To compare the models side-by-side, let's calculate one ROC curve for every model in one plot.

In [None]:
# Calculate the ROC curves for all models
fpr_seq, tpr_seq, _ = roc_curve(y_test.to_pandas(), sequential_pipe.predict_proba(X_test.select(best_subset_vars))[:, 1])
fpr_ridge, tpr_ridge, _ = roc_curve(y_test.to_pandas(), ridge_pipe.predict_proba(X_test)[:, 1])
fpr_lasso, tpr_lasso, _ = roc_curve(y_test.to_pandas(), lasso_pipe.predict_proba(X_test)[:, 1])
fpr_elastic, tpr_elastic, _ = roc_curve(y_test.to_pandas(), elastic_pipe.predict_proba(X_test)[:, 1])

# Plot the ROC curves
plt.figure(figsize=(10, 8))
plt.plot(fpr_seq, tpr_seq, label = 'Sequential')
plt.plot(fpr_ridge, tpr_ridge, label = 'Ridge')
plt.plot(fpr_lasso, tpr_lasso, label = 'LASSO')
plt.plot(fpr_elastic, tpr_elastic, label = 'ElasticNet')
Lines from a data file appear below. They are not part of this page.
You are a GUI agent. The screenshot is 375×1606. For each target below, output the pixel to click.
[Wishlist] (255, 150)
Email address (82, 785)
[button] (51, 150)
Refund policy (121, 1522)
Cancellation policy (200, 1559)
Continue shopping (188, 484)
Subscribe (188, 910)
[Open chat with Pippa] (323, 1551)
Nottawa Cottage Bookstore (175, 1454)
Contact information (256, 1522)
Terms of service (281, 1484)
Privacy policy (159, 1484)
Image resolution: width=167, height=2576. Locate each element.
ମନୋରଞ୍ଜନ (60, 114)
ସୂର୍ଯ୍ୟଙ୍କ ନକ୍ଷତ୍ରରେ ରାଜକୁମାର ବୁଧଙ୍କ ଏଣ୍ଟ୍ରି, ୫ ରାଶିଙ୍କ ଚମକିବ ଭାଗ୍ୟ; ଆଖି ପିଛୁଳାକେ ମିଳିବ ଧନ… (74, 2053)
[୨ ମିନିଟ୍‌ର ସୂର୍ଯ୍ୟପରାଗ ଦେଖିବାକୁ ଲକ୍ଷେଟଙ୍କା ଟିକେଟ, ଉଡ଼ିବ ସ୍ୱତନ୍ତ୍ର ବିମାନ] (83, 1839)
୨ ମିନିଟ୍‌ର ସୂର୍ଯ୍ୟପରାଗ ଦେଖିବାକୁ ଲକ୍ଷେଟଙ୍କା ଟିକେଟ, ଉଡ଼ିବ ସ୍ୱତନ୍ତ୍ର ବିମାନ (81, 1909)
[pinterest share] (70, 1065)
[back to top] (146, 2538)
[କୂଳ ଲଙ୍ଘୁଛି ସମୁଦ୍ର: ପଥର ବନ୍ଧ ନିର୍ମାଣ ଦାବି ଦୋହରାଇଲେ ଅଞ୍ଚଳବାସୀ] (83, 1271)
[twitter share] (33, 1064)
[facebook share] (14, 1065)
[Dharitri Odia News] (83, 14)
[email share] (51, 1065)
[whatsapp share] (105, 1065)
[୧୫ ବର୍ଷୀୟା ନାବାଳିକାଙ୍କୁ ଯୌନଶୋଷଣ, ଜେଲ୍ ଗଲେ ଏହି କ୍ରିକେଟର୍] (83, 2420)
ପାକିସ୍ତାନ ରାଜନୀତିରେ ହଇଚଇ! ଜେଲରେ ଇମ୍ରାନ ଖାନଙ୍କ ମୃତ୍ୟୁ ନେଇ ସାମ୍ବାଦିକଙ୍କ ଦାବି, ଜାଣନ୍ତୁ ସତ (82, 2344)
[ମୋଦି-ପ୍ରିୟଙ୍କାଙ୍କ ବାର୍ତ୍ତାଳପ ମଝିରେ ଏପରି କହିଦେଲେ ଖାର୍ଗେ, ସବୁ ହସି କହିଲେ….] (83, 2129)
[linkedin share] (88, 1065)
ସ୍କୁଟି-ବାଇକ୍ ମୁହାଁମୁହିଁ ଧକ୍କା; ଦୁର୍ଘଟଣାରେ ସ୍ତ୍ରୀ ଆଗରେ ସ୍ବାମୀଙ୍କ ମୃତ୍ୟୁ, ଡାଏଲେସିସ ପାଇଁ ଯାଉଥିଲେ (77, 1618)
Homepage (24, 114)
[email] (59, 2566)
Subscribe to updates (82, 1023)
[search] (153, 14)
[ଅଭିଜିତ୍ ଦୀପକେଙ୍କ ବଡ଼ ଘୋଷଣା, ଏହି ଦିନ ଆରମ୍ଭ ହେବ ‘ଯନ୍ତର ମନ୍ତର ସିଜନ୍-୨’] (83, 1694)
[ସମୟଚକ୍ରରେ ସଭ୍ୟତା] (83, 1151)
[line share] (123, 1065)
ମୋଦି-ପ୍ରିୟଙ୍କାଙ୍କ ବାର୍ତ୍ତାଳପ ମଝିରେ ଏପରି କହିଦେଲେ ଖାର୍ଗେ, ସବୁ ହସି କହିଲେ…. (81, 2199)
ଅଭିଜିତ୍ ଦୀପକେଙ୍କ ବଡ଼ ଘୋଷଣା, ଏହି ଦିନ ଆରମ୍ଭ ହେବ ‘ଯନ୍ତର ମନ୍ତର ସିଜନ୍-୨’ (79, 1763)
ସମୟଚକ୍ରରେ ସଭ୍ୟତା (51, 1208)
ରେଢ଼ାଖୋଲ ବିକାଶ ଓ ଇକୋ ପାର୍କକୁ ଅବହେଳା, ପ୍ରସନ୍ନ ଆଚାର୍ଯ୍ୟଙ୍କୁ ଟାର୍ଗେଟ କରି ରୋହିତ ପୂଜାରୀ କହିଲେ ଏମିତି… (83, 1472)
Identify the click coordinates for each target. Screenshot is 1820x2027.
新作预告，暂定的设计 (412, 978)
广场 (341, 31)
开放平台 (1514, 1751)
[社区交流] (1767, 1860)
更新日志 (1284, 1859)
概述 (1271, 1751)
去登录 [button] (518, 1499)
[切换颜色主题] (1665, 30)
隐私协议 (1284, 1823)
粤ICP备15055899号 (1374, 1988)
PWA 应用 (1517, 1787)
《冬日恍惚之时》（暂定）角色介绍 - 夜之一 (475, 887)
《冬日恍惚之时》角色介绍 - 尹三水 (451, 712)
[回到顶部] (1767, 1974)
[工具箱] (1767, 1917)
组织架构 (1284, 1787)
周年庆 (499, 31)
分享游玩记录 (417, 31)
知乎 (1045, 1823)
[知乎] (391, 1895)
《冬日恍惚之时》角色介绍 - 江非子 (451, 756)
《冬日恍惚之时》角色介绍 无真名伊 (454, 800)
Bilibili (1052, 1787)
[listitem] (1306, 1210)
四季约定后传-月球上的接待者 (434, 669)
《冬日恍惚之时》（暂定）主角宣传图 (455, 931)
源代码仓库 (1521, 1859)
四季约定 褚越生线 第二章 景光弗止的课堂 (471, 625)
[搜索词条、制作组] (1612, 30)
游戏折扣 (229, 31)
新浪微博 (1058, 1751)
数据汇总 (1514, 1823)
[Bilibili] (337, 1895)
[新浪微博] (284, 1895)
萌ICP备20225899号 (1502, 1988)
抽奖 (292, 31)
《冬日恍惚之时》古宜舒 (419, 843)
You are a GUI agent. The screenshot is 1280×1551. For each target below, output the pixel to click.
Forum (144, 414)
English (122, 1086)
plt.plot([0, 1], [0, 1], 'k--', label = 'Random')
plt.xlabel('False positive rate')
plt.ylabel('True positive rate')
plt.title('ROC curves for all models')
plt.legend()
plt.show()


Here we can see what we suspected. There is no model that is a clear winner. ElasticNet has a slight edge across most of the curve, but this difference is not statistically significant at all. The sequential model seems to be the weakest. This is also not surprising, we know that greedy algorithms are not the best selection method. In fact, around half the curve, there is a significant drop in quality for the sequential models. Between 0.3 and 0.4 FPR, however, it is the sequential model that has a slight, but most likely not significant, edge. It also seems to be that LASSO is dominated by ElasticNet/Ridge across most of the curve.

Now we know how to make very strong models! Note that using Ridge or ElasticNet, we can ignore correlations. For LASSO and Sequential ones, we should study correlated variables before training the models, and remove those with significant correlation.